Data in this exercise ::
::::

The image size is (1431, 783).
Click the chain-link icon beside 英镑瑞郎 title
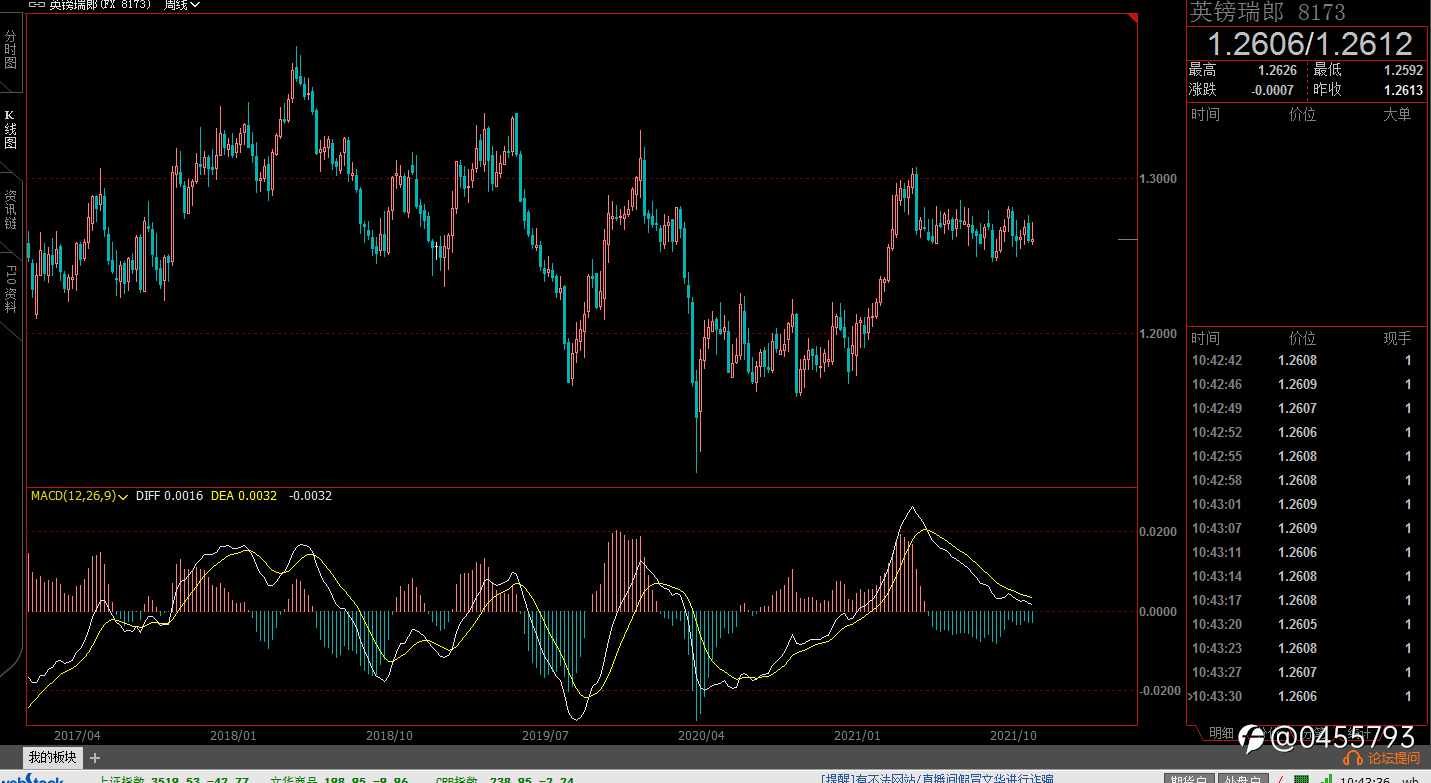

::::

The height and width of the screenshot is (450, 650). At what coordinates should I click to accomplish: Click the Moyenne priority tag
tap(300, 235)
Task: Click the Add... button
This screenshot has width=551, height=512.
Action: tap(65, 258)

::::

Going back to the entries above, set down exactly the lines that begin at the one with "The image size is (1431, 783)." and end at the one with "Click the chain-link icon beside 英镑瑞郎 title", both included, and nothing else.

Task response ::
The image size is (1431, 783).
Click the chain-link icon beside 英镑瑞郎 title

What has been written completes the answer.